My uncle’s been in town for the holidays, and he’s an avid bird watcher and photographer. As in, can identify a speckled marsh grouse on the wing, and owns seriously heavy lenses that he can afix to his massive, matte black camera. So it was a natural move to take him down to the Everglades National Park and walk around.

That happened today.

We piled into the car and roared south on the Turnpike, leaving behind the glittering towers of South Beach and the golden sands for the Homestead area. This was the part of Florida that got torn to pieces by Hurricane Andrew in ’93. Think massive, open fields of strawberries and beans. Think roadside fruit stands, houses with huge compounds around them. Big sky country, pick up trucks and gas stations. We drove right through it and West to the entrance to the park, and then eased on in.

It was an overcast day. We’d hidden around 1pm in a Mexican restaurant hidden in a strip mall, sipping orchata and eating fajitas as we waited for a shower to pass. I burned my mouth with truly hot salsa, the kind of burn you can ameliorate for a few moments with a mouthful of something cool, but which comes smoldering back as soon as you swallow. The food was pretty good though.

Into the park we went, to the Anhinga Trail. Cameras and binoculars around our necks, we set off, walking on a raised boardwalk above the dark waters and vegetation. The water was absolutely clear, but like tea it seemed opaque till something swam into view just below you. Green Herons, Anhingas, alligators, turtles and an endless variety of fish were everywhere. We wandered, lost behind our cameras, splitting up early on. If you paused and closed your eyes, you could hear the silence disolve into a muted and distant cacophony of bird calls, splashes, wind passing through the sawgrass and plops of water.
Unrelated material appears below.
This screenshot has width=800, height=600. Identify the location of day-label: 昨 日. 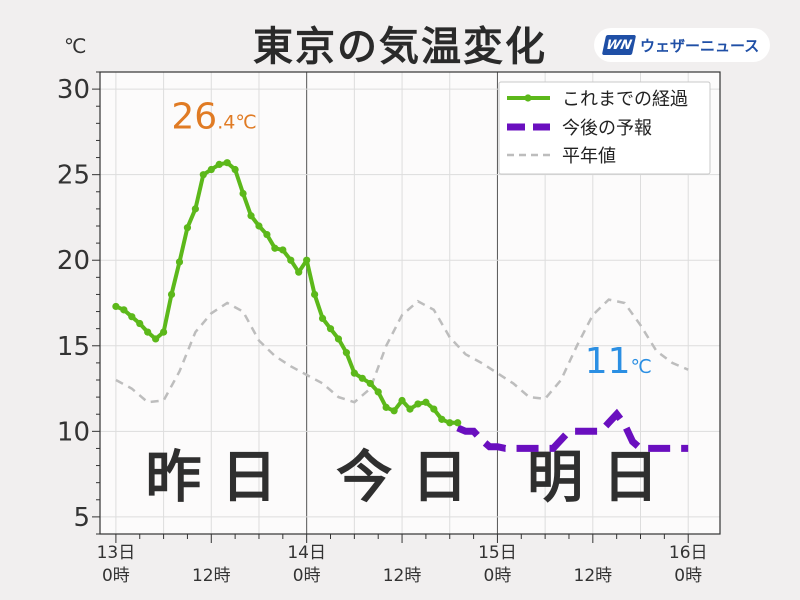
(212, 478).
Distant, ragged storm clouds dragged their way restlessly before the horizon, and though it threatened rain it never fell.

Several hours later, eyes strained from manually focusing my camera for so long, we convened and stretched our backs, laughed and compared notes. Had I seen the alligator, posed as if aware of the photographers who gawked and pointed at it, perched up high on that hummock? Had he seen that anhinga battering the gare fish to death for five minutes and then flipping it high into the air to swallow, velociraptor style?
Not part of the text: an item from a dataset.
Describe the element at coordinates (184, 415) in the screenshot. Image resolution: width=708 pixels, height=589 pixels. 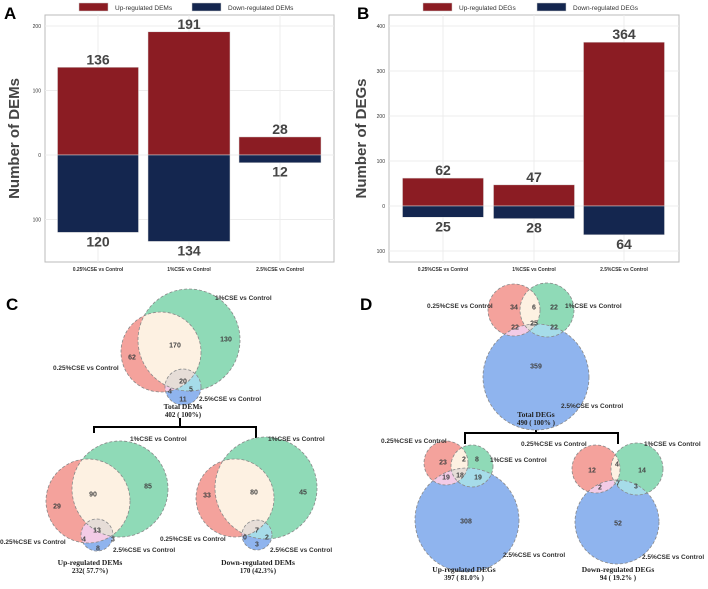
I see `venn-caption-count: 402 ( 100%)` at that location.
We piled back into the car. Drove off, and stopped at Robert Was Here, a covered fruit market just by the park’s entrance which a friend had demanded I stop at in order to try their juices. While we waited in line, a old man of particular gentleness struck up a tune on his guitar and harmonica, and began to play before a microphone. A couple, passing by, paused, and I saw that he was blind, and she was tender and held him close. Together, as one, they began to dance, slow dancing by themselves, their faces suffused with a quiet joy, cane held to one side, shuffling in gradual circles as the man sang his quiet tunes. They’re in love, I remembered thinking.

Leaning against the car hood later, downing our fruit smoothies (that were indeed incredibly, startlingly delicious – I had strawberry/passion fruit) we saw a Model T parked to one side, with an realistic dummy seated behind the wheel. It was an old, old man, asleep with his mouth comically open, a tiny radio pressed to his ear despite the live music. People were gathered about the Model T, taking pictures of him. We chuckled.
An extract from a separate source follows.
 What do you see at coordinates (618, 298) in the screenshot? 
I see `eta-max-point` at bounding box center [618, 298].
“A wax dummy,” said my uncle.

“Yep,” I said.

The dummy lifted its arm and scratched mechanically at its faded, synthetic looking cheek.

“Ah,” said my uncle with calm assurance. “An advanced model. Animatronics.”

I nodded, increasingly uncertain. A pause, and then the dummy shifted the radio to the other hand, scratched its cheek, yawned, and returned to its former position. My uncle and I stared at each other, and then piled back into the car, and fled the dusk, back north, towards the city, the glittering towers of South beach and the golden sands.